**WHAT IS BEING ASKED:**
All that is asked is a faithful reproduction of the entries.
DATA TO USE section start
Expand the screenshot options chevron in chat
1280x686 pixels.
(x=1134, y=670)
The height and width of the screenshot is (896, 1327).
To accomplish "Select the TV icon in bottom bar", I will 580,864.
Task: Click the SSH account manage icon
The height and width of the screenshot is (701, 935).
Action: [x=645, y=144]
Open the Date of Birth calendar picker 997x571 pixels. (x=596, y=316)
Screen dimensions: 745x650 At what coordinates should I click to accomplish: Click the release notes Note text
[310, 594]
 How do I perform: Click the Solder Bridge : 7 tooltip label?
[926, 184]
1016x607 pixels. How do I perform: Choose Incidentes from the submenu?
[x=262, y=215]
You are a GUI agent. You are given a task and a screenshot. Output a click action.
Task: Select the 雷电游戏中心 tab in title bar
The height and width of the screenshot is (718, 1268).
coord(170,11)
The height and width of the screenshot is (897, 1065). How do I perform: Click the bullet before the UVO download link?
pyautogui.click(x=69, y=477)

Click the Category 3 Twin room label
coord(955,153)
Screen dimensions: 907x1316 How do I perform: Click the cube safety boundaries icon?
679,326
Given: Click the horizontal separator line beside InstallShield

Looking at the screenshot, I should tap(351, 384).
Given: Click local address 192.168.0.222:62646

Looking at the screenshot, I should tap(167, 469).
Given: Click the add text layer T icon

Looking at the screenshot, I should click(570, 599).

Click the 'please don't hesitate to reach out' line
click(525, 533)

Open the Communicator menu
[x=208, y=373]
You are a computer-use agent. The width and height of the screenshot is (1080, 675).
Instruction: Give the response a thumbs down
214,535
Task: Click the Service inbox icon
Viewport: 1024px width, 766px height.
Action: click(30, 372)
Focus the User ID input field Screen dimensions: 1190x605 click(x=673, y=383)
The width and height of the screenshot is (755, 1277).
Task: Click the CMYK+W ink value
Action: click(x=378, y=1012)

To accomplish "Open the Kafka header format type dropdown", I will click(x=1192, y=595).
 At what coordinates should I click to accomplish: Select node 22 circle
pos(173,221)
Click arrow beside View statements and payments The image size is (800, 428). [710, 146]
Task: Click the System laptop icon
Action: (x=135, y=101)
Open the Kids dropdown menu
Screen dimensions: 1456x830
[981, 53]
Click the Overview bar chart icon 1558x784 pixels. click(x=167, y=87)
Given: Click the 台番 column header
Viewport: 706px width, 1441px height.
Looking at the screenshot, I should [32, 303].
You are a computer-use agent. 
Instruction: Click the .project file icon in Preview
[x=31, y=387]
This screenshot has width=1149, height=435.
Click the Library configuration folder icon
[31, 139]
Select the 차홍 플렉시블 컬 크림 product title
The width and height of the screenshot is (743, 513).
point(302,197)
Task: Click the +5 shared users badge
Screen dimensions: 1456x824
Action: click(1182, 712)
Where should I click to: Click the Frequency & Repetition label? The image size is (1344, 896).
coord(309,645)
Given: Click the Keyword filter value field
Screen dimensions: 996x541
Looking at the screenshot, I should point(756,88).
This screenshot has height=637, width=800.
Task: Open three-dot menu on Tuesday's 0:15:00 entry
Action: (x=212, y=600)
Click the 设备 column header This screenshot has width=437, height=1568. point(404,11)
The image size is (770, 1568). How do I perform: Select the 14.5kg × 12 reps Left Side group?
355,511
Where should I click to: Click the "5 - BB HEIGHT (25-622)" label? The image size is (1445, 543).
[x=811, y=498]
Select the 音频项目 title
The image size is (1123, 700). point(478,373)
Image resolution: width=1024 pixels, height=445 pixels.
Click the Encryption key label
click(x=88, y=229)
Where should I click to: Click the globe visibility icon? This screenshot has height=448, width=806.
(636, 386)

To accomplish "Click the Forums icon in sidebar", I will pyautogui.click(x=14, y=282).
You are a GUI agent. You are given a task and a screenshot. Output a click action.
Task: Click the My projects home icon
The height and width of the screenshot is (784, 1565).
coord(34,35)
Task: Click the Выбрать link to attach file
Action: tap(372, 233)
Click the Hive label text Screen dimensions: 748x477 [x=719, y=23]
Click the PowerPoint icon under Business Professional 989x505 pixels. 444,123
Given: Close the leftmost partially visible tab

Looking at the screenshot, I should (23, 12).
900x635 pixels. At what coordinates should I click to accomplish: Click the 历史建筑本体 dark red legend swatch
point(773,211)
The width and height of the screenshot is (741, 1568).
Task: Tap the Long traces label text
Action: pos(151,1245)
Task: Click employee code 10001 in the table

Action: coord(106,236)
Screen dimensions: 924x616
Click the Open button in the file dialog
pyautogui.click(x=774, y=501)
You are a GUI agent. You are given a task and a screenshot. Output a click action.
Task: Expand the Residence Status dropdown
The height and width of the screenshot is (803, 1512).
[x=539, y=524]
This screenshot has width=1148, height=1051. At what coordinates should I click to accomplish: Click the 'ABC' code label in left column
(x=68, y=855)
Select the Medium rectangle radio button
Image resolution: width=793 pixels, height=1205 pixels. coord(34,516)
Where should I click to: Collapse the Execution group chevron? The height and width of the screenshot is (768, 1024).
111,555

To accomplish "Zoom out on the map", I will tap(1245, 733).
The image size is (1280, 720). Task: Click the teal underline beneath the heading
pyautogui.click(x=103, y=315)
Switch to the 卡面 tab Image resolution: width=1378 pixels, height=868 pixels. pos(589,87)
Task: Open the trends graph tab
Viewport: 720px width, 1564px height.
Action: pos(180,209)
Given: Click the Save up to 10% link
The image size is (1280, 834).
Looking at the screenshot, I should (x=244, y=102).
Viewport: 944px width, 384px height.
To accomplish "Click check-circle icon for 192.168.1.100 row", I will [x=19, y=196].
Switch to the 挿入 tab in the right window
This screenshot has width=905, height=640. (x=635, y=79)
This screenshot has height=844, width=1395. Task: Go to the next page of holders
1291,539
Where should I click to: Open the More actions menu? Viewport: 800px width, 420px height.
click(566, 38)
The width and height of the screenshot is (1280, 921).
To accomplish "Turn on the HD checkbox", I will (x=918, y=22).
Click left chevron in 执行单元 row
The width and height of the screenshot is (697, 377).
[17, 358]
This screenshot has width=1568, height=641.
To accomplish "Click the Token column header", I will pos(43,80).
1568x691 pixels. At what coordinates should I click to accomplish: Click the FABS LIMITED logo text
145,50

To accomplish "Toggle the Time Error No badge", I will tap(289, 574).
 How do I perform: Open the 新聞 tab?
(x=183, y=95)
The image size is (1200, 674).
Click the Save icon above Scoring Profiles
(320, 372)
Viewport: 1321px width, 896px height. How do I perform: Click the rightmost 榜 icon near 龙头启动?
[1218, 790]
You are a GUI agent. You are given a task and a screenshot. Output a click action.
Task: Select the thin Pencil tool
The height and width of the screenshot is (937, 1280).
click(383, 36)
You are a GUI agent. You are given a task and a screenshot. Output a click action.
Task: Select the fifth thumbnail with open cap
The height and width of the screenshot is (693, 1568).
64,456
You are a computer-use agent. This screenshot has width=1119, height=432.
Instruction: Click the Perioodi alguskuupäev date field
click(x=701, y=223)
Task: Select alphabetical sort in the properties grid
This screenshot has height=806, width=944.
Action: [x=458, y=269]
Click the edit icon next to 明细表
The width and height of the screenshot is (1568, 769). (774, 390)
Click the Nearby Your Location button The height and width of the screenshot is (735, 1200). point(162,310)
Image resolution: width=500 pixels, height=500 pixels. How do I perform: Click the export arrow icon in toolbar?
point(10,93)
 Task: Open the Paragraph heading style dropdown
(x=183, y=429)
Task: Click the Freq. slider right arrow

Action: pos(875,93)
DATA TO USE section end
**THE COMPLETED TASK:**
Expand the screenshot options chevron in chat
1280x686 pixels.
(x=1134, y=670)
The height and width of the screenshot is (896, 1327).
To accomplish "Select the TV icon in bottom bar", I will 580,864.
Task: Click the SSH account manage icon
The height and width of the screenshot is (701, 935).
Action: [x=645, y=144]
Open the Date of Birth calendar picker 997x571 pixels. (x=596, y=316)
Screen dimensions: 745x650 At what coordinates should I click to accomplish: Click the release notes Note text
[310, 594]
 How do I perform: Click the Solder Bridge : 7 tooltip label?
[926, 184]
1016x607 pixels. How do I perform: Choose Incidentes from the submenu?
[x=262, y=215]
You are a GUI agent. You are given a task and a screenshot. Output a click action.
Task: Select the 雷电游戏中心 tab in title bar
The height and width of the screenshot is (718, 1268).
coord(170,11)
The height and width of the screenshot is (897, 1065). How do I perform: Click the bullet before the UVO download link?
pyautogui.click(x=69, y=477)

Click the Category 3 Twin room label
coord(955,153)
Screen dimensions: 907x1316 How do I perform: Click the cube safety boundaries icon?
679,326
Given: Click the horizontal separator line beside InstallShield

Looking at the screenshot, I should tap(351, 384).
Given: Click local address 192.168.0.222:62646

Looking at the screenshot, I should tap(167, 469).
Given: Click the add text layer T icon

Looking at the screenshot, I should click(570, 599).

Click the 'please don't hesitate to reach out' line
click(525, 533)

Open the Communicator menu
[x=208, y=373]
You are a computer-use agent. The width and height of the screenshot is (1080, 675).
Instruction: Give the response a thumbs down
214,535
Task: Click the Service inbox icon
Viewport: 1024px width, 766px height.
Action: click(30, 372)
Focus the User ID input field Screen dimensions: 1190x605 click(x=673, y=383)
The width and height of the screenshot is (755, 1277).
Task: Click the CMYK+W ink value
Action: click(x=378, y=1012)

To accomplish "Open the Kafka header format type dropdown", I will click(x=1192, y=595).
 At what coordinates should I click to accomplish: Select node 22 circle
pos(173,221)
Click arrow beside View statements and payments The image size is (800, 428). [710, 146]
Task: Click the System laptop icon
Action: (x=135, y=101)
Open the Kids dropdown menu
Screen dimensions: 1456x830
[981, 53]
Click the Overview bar chart icon 1558x784 pixels. click(x=167, y=87)
Given: Click the 台番 column header
Viewport: 706px width, 1441px height.
Looking at the screenshot, I should [32, 303].
You are a computer-use agent. 
Instruction: Click the .project file icon in Preview
[x=31, y=387]
This screenshot has width=1149, height=435.
Click the Library configuration folder icon
[31, 139]
Select the 차홍 플렉시블 컬 크림 product title
The width and height of the screenshot is (743, 513).
point(302,197)
Task: Click the +5 shared users badge
Screen dimensions: 1456x824
Action: click(1182, 712)
Where should I click to: Click the Frequency & Repetition label? The image size is (1344, 896).
coord(309,645)
Given: Click the Keyword filter value field
Screen dimensions: 996x541
Looking at the screenshot, I should point(756,88).
This screenshot has height=637, width=800.
Task: Open three-dot menu on Tuesday's 0:15:00 entry
Action: (x=212, y=600)
Click the 设备 column header This screenshot has width=437, height=1568. point(404,11)
The image size is (770, 1568). How do I perform: Select the 14.5kg × 12 reps Left Side group?
355,511
Where should I click to: Click the "5 - BB HEIGHT (25-622)" label? The image size is (1445, 543).
[x=811, y=498]
Select the 音频项目 title
The image size is (1123, 700). point(478,373)
Image resolution: width=1024 pixels, height=445 pixels.
Click the Encryption key label
click(x=88, y=229)
Where should I click to: Click the globe visibility icon? This screenshot has height=448, width=806.
(636, 386)

To accomplish "Click the Forums icon in sidebar", I will pyautogui.click(x=14, y=282).
You are a GUI agent. You are given a task and a screenshot. Output a click action.
Task: Click the My projects home icon
The height and width of the screenshot is (784, 1565).
coord(34,35)
Task: Click the Выбрать link to attach file
Action: tap(372, 233)
Click the Hive label text Screen dimensions: 748x477 [x=719, y=23]
Click the PowerPoint icon under Business Professional 989x505 pixels. 444,123
Given: Close the leftmost partially visible tab

Looking at the screenshot, I should (23, 12).
900x635 pixels. At what coordinates should I click to accomplish: Click the 历史建筑本体 dark red legend swatch
point(773,211)
The width and height of the screenshot is (741, 1568).
Task: Tap the Long traces label text
Action: pos(151,1245)
Task: Click employee code 10001 in the table

Action: coord(106,236)
Screen dimensions: 924x616
Click the Open button in the file dialog
pyautogui.click(x=774, y=501)
You are a GUI agent. You are given a task and a screenshot. Output a click action.
Task: Expand the Residence Status dropdown
The height and width of the screenshot is (803, 1512).
[x=539, y=524]
This screenshot has width=1148, height=1051. At what coordinates should I click to accomplish: Click the 'ABC' code label in left column
(x=68, y=855)
Select the Medium rectangle radio button
Image resolution: width=793 pixels, height=1205 pixels. coord(34,516)
Where should I click to: Collapse the Execution group chevron? The height and width of the screenshot is (768, 1024).
111,555

To accomplish "Zoom out on the map", I will tap(1245, 733).
The image size is (1280, 720). Task: Click the teal underline beneath the heading
pyautogui.click(x=103, y=315)
Switch to the 卡面 tab Image resolution: width=1378 pixels, height=868 pixels. pos(589,87)
Task: Open the trends graph tab
Viewport: 720px width, 1564px height.
Action: pos(180,209)
Given: Click the Save up to 10% link
The image size is (1280, 834).
Looking at the screenshot, I should (x=244, y=102).
Viewport: 944px width, 384px height.
To accomplish "Click check-circle icon for 192.168.1.100 row", I will [x=19, y=196].
Switch to the 挿入 tab in the right window
This screenshot has width=905, height=640. (x=635, y=79)
This screenshot has height=844, width=1395. Task: Go to the next page of holders
1291,539
Where should I click to: Open the More actions menu? Viewport: 800px width, 420px height.
click(566, 38)
The width and height of the screenshot is (1280, 921).
To accomplish "Turn on the HD checkbox", I will (x=918, y=22).
Click left chevron in 执行单元 row
The width and height of the screenshot is (697, 377).
[17, 358]
This screenshot has width=1568, height=641.
To accomplish "Click the Token column header", I will pos(43,80).
1568x691 pixels. At what coordinates should I click to accomplish: Click the FABS LIMITED logo text
145,50

To accomplish "Toggle the Time Error No badge", I will tap(289, 574).
 How do I perform: Open the 新聞 tab?
(x=183, y=95)
The image size is (1200, 674).
Click the Save icon above Scoring Profiles
(320, 372)
Viewport: 1321px width, 896px height. How do I perform: Click the rightmost 榜 icon near 龙头启动?
[1218, 790]
You are a GUI agent. You are given a task and a screenshot. Output a click action.
Task: Select the thin Pencil tool
The height and width of the screenshot is (937, 1280).
click(383, 36)
You are a GUI agent. You are given a task and a screenshot. Output a click action.
Task: Select the fifth thumbnail with open cap
The height and width of the screenshot is (693, 1568).
64,456
You are a computer-use agent. This screenshot has width=1119, height=432.
Instruction: Click the Perioodi alguskuupäev date field
click(x=701, y=223)
Task: Select alphabetical sort in the properties grid
This screenshot has height=806, width=944.
Action: [x=458, y=269]
Click the edit icon next to 明细表
The width and height of the screenshot is (1568, 769). (774, 390)
Click the Nearby Your Location button The height and width of the screenshot is (735, 1200). point(162,310)
Image resolution: width=500 pixels, height=500 pixels. How do I perform: Click the export arrow icon in toolbar?
point(10,93)
 Task: Open the Paragraph heading style dropdown
(x=183, y=429)
Task: Click the Freq. slider right arrow

Action: pos(875,93)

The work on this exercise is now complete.